→ **Prompt**: Reproduce the data exactly.

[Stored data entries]
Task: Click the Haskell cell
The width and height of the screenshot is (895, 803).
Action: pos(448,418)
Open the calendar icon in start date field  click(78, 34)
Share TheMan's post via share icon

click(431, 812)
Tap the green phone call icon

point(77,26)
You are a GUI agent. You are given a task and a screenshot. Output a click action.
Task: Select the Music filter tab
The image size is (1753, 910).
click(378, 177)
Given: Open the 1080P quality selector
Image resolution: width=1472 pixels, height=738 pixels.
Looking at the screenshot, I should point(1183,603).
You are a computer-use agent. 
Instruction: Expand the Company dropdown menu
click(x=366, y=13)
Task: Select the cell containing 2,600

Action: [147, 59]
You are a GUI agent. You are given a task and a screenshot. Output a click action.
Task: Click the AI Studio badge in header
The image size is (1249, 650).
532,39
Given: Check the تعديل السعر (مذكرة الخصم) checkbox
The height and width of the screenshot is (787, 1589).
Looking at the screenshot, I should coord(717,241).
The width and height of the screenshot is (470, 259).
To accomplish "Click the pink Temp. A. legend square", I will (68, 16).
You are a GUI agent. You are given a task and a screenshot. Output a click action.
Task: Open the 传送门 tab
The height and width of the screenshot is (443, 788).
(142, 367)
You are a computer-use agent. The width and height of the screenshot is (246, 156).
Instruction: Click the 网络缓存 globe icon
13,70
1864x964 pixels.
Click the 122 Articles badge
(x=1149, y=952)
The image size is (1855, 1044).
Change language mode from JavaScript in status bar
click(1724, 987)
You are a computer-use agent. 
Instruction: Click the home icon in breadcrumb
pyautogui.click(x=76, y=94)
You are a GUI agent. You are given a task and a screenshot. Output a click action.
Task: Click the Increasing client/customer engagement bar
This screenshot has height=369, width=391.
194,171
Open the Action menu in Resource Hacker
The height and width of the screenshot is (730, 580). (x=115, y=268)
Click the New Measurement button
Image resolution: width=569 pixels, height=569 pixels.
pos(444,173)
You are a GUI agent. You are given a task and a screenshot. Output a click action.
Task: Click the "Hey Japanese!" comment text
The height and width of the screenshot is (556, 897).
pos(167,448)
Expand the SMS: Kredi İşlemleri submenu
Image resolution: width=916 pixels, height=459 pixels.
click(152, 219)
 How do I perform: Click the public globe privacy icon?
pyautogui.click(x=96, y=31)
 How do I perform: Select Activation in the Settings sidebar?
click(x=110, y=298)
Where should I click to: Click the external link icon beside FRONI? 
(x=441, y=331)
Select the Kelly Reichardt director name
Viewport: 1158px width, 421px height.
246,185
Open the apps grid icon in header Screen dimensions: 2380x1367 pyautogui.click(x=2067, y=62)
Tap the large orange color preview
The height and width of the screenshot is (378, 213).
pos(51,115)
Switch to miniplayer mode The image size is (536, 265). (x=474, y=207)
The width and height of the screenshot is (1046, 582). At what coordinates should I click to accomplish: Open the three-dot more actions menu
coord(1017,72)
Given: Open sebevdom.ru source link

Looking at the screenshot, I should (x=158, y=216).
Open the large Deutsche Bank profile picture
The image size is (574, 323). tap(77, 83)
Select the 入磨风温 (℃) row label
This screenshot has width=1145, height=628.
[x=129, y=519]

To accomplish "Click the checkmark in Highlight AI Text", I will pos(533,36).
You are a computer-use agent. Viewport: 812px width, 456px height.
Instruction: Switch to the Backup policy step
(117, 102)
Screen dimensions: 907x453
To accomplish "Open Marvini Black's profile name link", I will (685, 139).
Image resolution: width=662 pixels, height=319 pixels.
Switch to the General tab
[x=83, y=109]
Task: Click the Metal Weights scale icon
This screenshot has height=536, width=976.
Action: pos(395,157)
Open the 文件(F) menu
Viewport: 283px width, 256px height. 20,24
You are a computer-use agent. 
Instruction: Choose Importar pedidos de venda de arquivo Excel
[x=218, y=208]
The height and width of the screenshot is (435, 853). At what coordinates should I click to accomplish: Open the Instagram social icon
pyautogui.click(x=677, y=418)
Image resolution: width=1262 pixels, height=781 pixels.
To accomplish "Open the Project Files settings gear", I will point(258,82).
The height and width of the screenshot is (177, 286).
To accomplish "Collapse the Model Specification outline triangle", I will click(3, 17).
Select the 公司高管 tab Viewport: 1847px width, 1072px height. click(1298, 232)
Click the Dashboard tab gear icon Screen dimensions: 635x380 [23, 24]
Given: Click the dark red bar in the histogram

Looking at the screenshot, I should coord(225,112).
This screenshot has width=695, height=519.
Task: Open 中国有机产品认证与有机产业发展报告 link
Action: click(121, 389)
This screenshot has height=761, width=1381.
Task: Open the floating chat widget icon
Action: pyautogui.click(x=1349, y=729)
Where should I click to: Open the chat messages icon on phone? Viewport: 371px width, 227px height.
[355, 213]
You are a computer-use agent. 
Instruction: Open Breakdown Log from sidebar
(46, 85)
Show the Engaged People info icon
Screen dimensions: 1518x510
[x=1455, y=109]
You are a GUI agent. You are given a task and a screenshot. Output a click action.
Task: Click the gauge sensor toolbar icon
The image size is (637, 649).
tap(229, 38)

→ **Solved exercise**:
Task: Click the Haskell cell
The width and height of the screenshot is (895, 803).
Action: pos(448,418)
Open the calendar icon in start date field  click(78, 34)
Share TheMan's post via share icon

click(431, 812)
Tap the green phone call icon

point(77,26)
You are a GUI agent. You are given a task and a screenshot. Output a click action.
Task: Select the Music filter tab
The image size is (1753, 910).
click(378, 177)
Given: Open the 1080P quality selector
Image resolution: width=1472 pixels, height=738 pixels.
Looking at the screenshot, I should point(1183,603).
You are a computer-use agent. 
Instruction: Expand the Company dropdown menu
click(x=366, y=13)
Task: Select the cell containing 2,600

Action: [147, 59]
You are a GUI agent. You are given a task and a screenshot. Output a click action.
Task: Click the AI Studio badge in header
The image size is (1249, 650).
532,39
Given: Check the تعديل السعر (مذكرة الخصم) checkbox
The height and width of the screenshot is (787, 1589).
Looking at the screenshot, I should coord(717,241).
The width and height of the screenshot is (470, 259).
To accomplish "Click the pink Temp. A. legend square", I will (68, 16).
You are a GUI agent. You are given a task and a screenshot. Output a click action.
Task: Open the 传送门 tab
The height and width of the screenshot is (443, 788).
(142, 367)
You are a computer-use agent. The width and height of the screenshot is (246, 156).
Instruction: Click the 网络缓存 globe icon
13,70
1864x964 pixels.
Click the 122 Articles badge
(x=1149, y=952)
The image size is (1855, 1044).
Change language mode from JavaScript in status bar
click(1724, 987)
You are a computer-use agent. 
Instruction: Click the home icon in breadcrumb
pyautogui.click(x=76, y=94)
You are a GUI agent. You are given a task and a screenshot. Output a click action.
Task: Click the Increasing client/customer engagement bar
This screenshot has height=369, width=391.
194,171
Open the Action menu in Resource Hacker
The height and width of the screenshot is (730, 580). (x=115, y=268)
Click the New Measurement button
Image resolution: width=569 pixels, height=569 pixels.
pos(444,173)
You are a GUI agent. You are given a task and a screenshot. Output a click action.
Task: Click the "Hey Japanese!" comment text
The height and width of the screenshot is (556, 897).
pos(167,448)
Expand the SMS: Kredi İşlemleri submenu
Image resolution: width=916 pixels, height=459 pixels.
click(152, 219)
 How do I perform: Click the public globe privacy icon?
pyautogui.click(x=96, y=31)
 How do I perform: Select Activation in the Settings sidebar?
click(x=110, y=298)
Where should I click to: Click the external link icon beside FRONI? 
(x=441, y=331)
Select the Kelly Reichardt director name
Viewport: 1158px width, 421px height.
246,185
Open the apps grid icon in header Screen dimensions: 2380x1367 pyautogui.click(x=2067, y=62)
Tap the large orange color preview
The height and width of the screenshot is (378, 213).
pos(51,115)
Switch to miniplayer mode The image size is (536, 265). (x=474, y=207)
The width and height of the screenshot is (1046, 582). At what coordinates should I click to accomplish: Open the three-dot more actions menu
coord(1017,72)
Given: Open sebevdom.ru source link

Looking at the screenshot, I should (x=158, y=216).
Open the large Deutsche Bank profile picture
The image size is (574, 323). tap(77, 83)
Select the 入磨风温 (℃) row label
This screenshot has width=1145, height=628.
[x=129, y=519]

To accomplish "Click the checkmark in Highlight AI Text", I will pos(533,36).
You are a computer-use agent. Viewport: 812px width, 456px height.
Instruction: Switch to the Backup policy step
(117, 102)
Screen dimensions: 907x453
To accomplish "Open Marvini Black's profile name link", I will (685, 139).
Image resolution: width=662 pixels, height=319 pixels.
Switch to the General tab
[x=83, y=109]
Task: Click the Metal Weights scale icon
This screenshot has height=536, width=976.
Action: pos(395,157)
Open the 文件(F) menu
Viewport: 283px width, 256px height. 20,24
You are a computer-use agent. 
Instruction: Choose Importar pedidos de venda de arquivo Excel
[x=218, y=208]
The height and width of the screenshot is (435, 853). At what coordinates should I click to accomplish: Open the Instagram social icon
pyautogui.click(x=677, y=418)
Image resolution: width=1262 pixels, height=781 pixels.
To accomplish "Open the Project Files settings gear", I will point(258,82).
The height and width of the screenshot is (177, 286).
To accomplish "Collapse the Model Specification outline triangle", I will click(3, 17).
Select the 公司高管 tab Viewport: 1847px width, 1072px height. click(1298, 232)
Click the Dashboard tab gear icon Screen dimensions: 635x380 [23, 24]
Given: Click the dark red bar in the histogram

Looking at the screenshot, I should coord(225,112).
This screenshot has width=695, height=519.
Task: Open 中国有机产品认证与有机产业发展报告 link
Action: click(121, 389)
This screenshot has height=761, width=1381.
Task: Open the floating chat widget icon
Action: pyautogui.click(x=1349, y=729)
Where should I click to: Open the chat messages icon on phone? Viewport: 371px width, 227px height.
[355, 213]
You are a computer-use agent. 
Instruction: Open Breakdown Log from sidebar
(46, 85)
Show the Engaged People info icon
Screen dimensions: 1518x510
[x=1455, y=109]
You are a GUI agent. You are given a task and a screenshot. Output a click action.
Task: Click the gauge sensor toolbar icon
The image size is (637, 649).
tap(229, 38)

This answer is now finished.